We then tune an SVM using eztune and show the best loss so that it can be compared to the RMSE obtained from the test dataset.

model <- eztune(x = subset(bh_train, select = -cmedv), y = bh_train$cmedv, method = "svm", optimizer = "hjn", fast = 0.5) sqrt(model$loss)
#> [1] 3.140735

The predictions for the test dataset are computed using the predict function and then yardstick is used to obtain the RMSE and the MAE. As with the classification model, the test demonstrates how important it is to verify your model with a test dataset.

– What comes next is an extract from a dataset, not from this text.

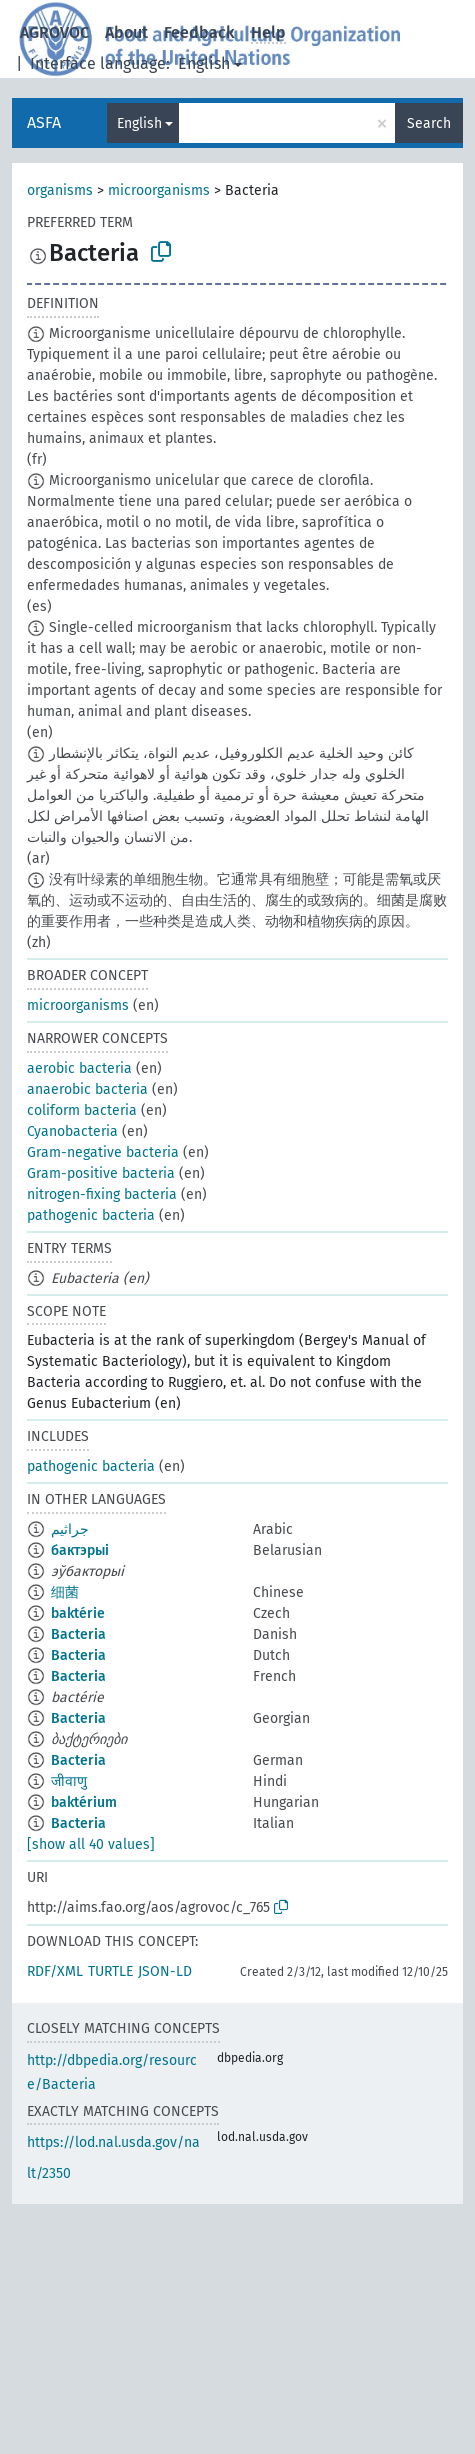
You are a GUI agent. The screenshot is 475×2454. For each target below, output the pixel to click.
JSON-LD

predictions <- predict(model, bh_test)
rmse <- rmse_vec(truth = bh_test$cmedv, estimate = predictions) mae <- mae_vec(truth = bh_test$cmedv, estimate = predictions)
rmse
#> [1] 3.056585
mae
#> [1] 2.318423

# 5 Performance and speed guidelines

Performance and speed were tested on seven datasets with a continuous response and six datasets with a binary classifier as a response. The datasets varied in size. The following guidelines and observations were made during the analysis:

• The default fast option produces very good results for most datasets. However, larger datasets, such as the mullein dataset, often need more than 200 observations to get a well tuned model. It is recommended to use at least 50% of the data in these situations if the computation time can be spared.
• The best results are seen with models optimized using 10-fold cross validation. However, computation time is very slow and may be prohibitive for very large datasets.
• The fast options decrease computation time unilaterally and often produce results nearly as good as with 10-fold cross validation.
• Tuning using resubstitution is slow and yields poor results. It is recommended to avoid this method.
• SVM has the fastest computation time and adaboost has the slowest computation time.
• Models computed using small datasets (<75 observations) do not yield good results, particularly for regression models.